• _Problem to work on_
Go to the line holding "2518x1369 pixels." in the entries below and write out exactly every line down to and including the line holding "Open the Azure".

[Source records]
────────────────────────────────────────

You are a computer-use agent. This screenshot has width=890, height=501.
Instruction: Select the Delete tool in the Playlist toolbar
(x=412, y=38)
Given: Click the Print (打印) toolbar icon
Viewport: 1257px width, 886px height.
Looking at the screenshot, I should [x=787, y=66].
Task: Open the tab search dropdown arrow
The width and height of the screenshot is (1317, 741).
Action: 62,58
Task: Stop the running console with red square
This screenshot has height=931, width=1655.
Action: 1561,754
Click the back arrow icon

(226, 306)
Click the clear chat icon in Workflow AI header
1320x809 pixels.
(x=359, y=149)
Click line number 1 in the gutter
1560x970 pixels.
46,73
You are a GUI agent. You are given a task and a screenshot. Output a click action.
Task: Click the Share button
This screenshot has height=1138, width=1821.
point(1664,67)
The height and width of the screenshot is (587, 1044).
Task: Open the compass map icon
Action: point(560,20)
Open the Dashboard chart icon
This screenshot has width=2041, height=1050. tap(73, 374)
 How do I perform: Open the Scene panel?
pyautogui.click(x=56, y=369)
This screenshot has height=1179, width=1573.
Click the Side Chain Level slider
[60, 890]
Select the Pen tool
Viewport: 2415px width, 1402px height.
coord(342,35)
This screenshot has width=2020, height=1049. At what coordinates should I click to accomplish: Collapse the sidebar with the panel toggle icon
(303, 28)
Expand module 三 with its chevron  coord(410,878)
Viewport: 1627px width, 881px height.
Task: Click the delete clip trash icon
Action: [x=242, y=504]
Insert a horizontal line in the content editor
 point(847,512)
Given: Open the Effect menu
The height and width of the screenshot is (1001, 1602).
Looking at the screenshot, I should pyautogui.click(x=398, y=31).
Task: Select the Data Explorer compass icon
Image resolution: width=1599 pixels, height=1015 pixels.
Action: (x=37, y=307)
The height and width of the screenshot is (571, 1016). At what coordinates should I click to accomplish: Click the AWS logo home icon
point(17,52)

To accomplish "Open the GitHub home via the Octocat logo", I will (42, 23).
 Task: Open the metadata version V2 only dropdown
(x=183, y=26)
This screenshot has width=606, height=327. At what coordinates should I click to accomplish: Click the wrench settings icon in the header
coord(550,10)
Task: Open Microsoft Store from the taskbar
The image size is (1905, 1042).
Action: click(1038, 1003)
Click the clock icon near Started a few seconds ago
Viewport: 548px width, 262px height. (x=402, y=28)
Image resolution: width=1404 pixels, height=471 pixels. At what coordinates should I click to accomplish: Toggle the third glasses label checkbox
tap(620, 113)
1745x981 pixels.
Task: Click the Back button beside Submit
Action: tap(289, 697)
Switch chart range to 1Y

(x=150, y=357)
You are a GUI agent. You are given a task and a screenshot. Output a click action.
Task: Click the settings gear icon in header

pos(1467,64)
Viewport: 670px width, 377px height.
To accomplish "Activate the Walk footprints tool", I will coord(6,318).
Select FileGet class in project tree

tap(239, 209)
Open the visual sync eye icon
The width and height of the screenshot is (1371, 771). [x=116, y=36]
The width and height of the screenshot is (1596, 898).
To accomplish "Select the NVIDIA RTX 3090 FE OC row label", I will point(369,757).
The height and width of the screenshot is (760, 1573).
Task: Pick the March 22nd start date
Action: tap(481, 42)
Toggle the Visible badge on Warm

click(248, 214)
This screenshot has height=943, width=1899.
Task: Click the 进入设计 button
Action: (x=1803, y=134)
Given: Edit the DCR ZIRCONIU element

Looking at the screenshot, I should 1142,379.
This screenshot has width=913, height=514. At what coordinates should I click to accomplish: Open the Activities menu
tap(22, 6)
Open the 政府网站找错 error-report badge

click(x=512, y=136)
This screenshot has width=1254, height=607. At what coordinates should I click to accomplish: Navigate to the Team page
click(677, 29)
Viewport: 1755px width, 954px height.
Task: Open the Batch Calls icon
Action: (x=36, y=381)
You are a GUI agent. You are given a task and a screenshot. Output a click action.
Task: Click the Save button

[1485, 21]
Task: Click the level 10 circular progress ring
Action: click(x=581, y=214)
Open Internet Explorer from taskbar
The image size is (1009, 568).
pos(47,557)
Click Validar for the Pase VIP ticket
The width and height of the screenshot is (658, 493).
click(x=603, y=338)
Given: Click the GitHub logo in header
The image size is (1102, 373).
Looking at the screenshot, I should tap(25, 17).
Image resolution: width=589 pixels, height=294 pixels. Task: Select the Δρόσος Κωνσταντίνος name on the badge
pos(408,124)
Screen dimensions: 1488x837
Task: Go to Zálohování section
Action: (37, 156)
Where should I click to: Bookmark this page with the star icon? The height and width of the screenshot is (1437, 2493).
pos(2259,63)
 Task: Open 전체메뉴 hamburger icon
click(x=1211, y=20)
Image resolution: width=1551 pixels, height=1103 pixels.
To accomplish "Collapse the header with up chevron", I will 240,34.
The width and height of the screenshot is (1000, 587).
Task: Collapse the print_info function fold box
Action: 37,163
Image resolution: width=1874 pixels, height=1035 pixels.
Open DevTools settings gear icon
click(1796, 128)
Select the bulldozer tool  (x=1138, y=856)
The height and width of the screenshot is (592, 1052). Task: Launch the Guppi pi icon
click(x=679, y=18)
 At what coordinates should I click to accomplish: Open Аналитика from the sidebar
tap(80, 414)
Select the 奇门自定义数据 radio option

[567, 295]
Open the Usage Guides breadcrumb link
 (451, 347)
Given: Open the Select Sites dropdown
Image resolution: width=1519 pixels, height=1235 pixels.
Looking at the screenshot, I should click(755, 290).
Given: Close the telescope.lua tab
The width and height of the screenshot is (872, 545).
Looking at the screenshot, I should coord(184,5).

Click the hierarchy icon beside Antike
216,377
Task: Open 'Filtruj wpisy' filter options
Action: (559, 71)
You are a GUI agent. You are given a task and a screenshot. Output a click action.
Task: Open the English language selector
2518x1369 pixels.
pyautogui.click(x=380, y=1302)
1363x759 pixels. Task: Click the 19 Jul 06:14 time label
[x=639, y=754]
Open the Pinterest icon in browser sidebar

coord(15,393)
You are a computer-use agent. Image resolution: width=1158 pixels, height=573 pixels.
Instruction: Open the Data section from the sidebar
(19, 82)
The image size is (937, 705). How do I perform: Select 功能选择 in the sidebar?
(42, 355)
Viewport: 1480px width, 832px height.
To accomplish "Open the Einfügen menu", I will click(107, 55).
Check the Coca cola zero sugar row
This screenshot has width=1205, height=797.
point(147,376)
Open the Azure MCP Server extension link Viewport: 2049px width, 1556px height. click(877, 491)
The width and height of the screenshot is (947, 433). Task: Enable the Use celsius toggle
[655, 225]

────────────────────────────────────────

• _Solution to this task_
2518x1369 pixels.
pyautogui.click(x=380, y=1302)
1363x759 pixels. Task: Click the 19 Jul 06:14 time label
[x=639, y=754]
Open the Pinterest icon in browser sidebar

coord(15,393)
You are a computer-use agent. Image resolution: width=1158 pixels, height=573 pixels.
Instruction: Open the Data section from the sidebar
(19, 82)
The image size is (937, 705). How do I perform: Select 功能选择 in the sidebar?
(42, 355)
Viewport: 1480px width, 832px height.
To accomplish "Open the Einfügen menu", I will click(107, 55).
Check the Coca cola zero sugar row
This screenshot has width=1205, height=797.
point(147,376)
Open the Azure MCP Server extension link Viewport: 2049px width, 1556px height. click(877, 491)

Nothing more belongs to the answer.